Growth in UK Economy Slows Slightly as Purchasing Managers’ Index Take a
The all-sector PMI, a composite of the services, manufacturing and construction surveys, fell to 56.7 in July, its lowest since December 2014, from 57.4 in June. “Nonetheless, the rate of job shedding was only marginal as around 96% of panellists reported no change in employment from the levels recorded in the prior month”, the report said. The PMI reading was lower than the Caixin preliminary July prediction of 48.2 and 50 in the official manufacturing PMI released Saturday.
Anecdotal evidence suggested that stronger underlying client demand and new customer wins led to increased new work at service providers, according to the Caixin report. While the survey indicated that growth in the Eurozone’s service sector had slowed, it is only slightly less than June’s four-year high.

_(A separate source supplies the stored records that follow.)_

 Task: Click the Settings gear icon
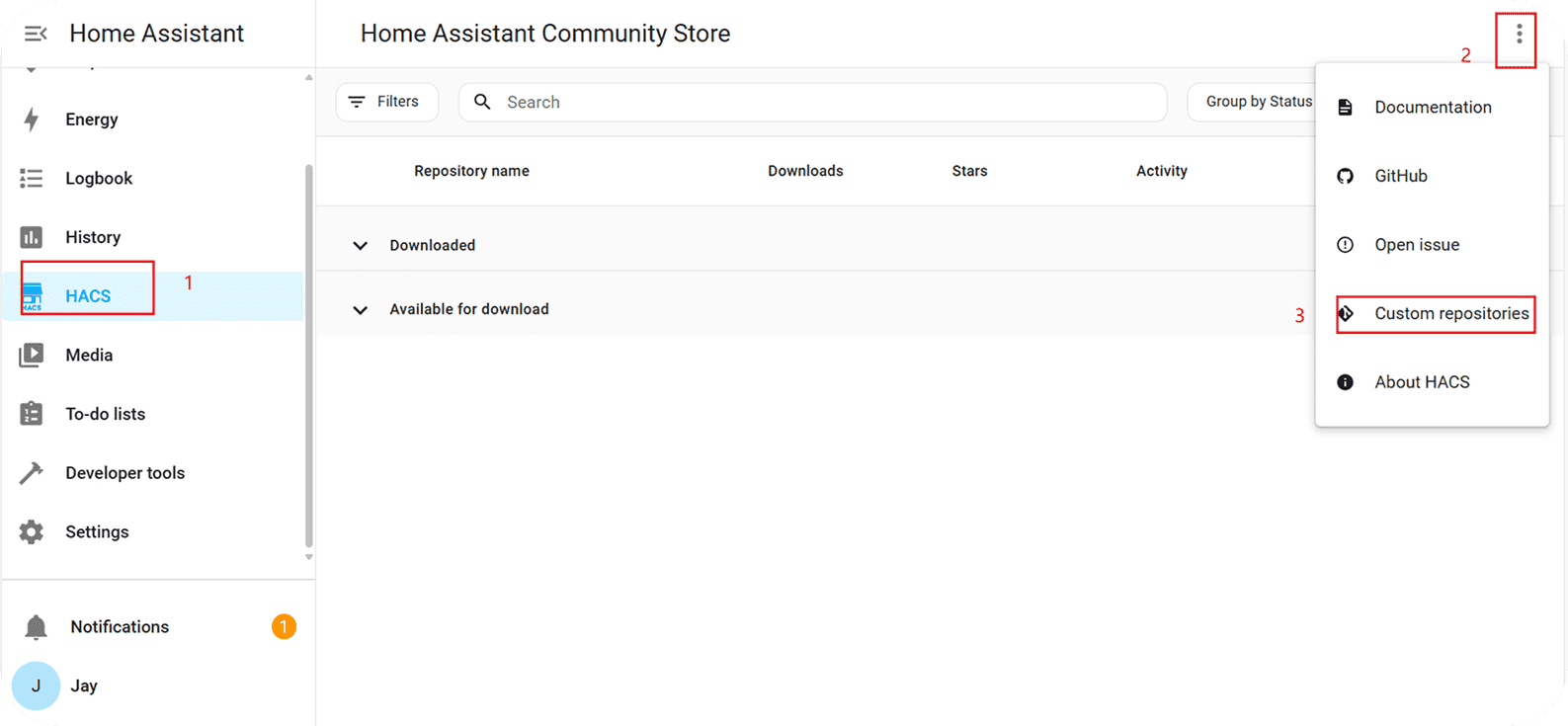click(32, 532)
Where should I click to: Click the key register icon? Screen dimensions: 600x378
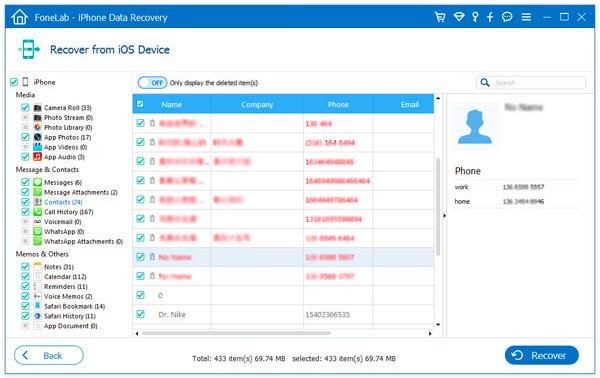click(x=475, y=17)
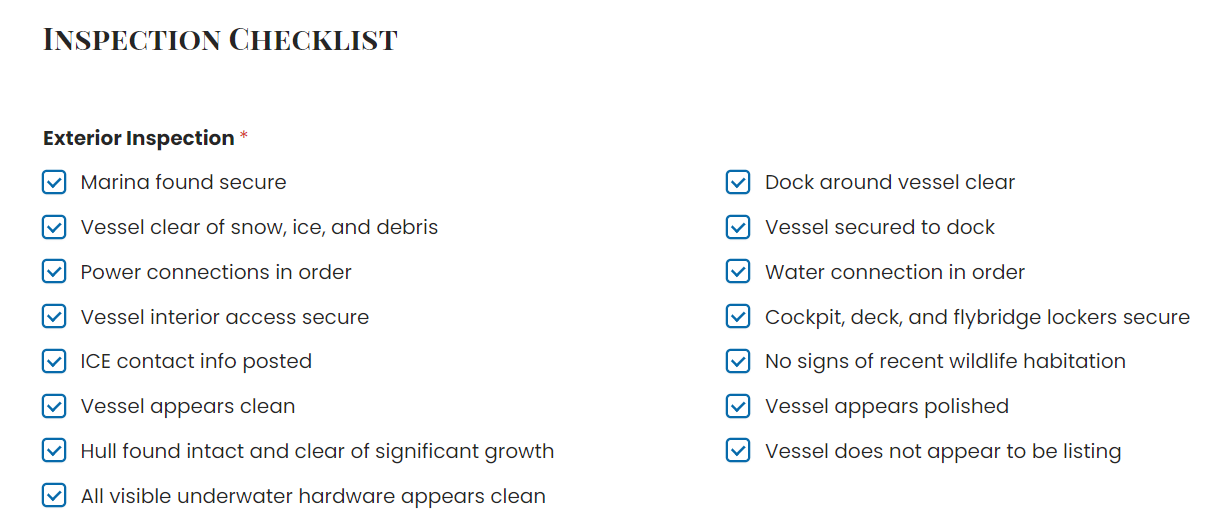The height and width of the screenshot is (528, 1207).
Task: Toggle the Vessel appears polished checkbox
Action: [x=738, y=406]
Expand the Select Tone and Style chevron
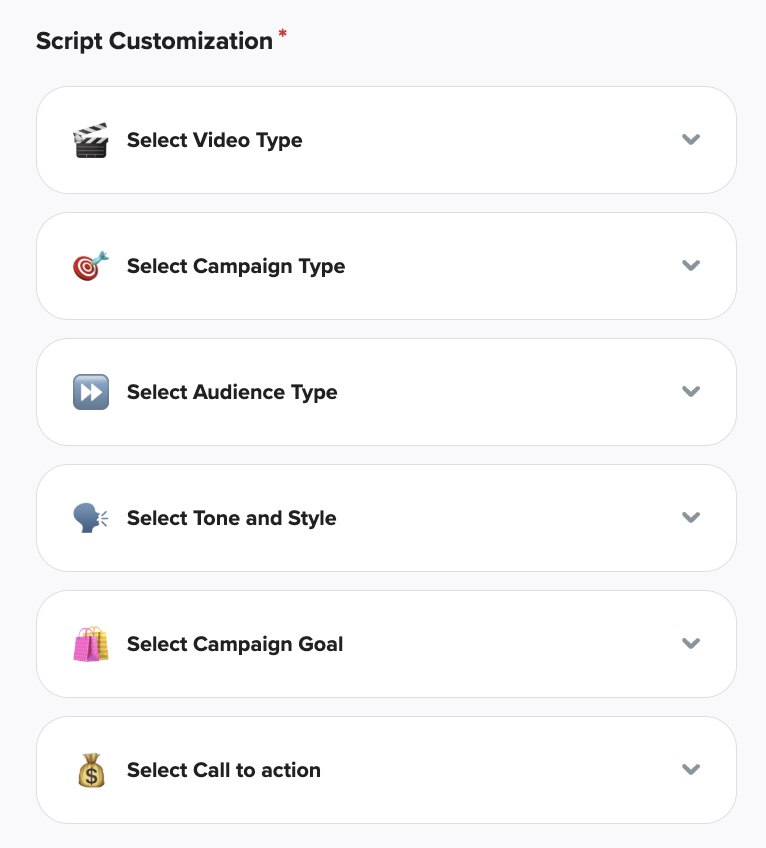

The survey showed deteriorating business conditions forced firms to cut staffing levels for the 21st straight month. Selling prices were unchanged on average, with companies highlighting efforts to secure new business, Markit said. “When looking at the manufacturing and service sectors together, weak inflationary pressures and modest growth tend to support a more accommodative monetary policy environment”, senior economist at Markit Andrew Harker said.
Paul Hollingsworth of Capital Economics said: “Looking ahead, though, weak overseas demand and an uncompetitive exchange rate look set to hold back the sector’s recovery in the near term”.
Meanwhile, in the eurozone – and despite the Greek crisis – July’s PMI of 52.4 was only fractionally lower than June’s 14-month high.
Said Annabel Fiddes, an economist at Markit: “Private sector companies in Singapore signalled a further robust expansion in output at the start of the third quarter, which in turn contributed to the first increase in staff numbers for five months”.
The government has taken a series of steps since last year to try to put a floor beneath sputtering economic growth, including accelerating infrastructure spending and repeated reductions in interest rates and banks’ reserve ratio.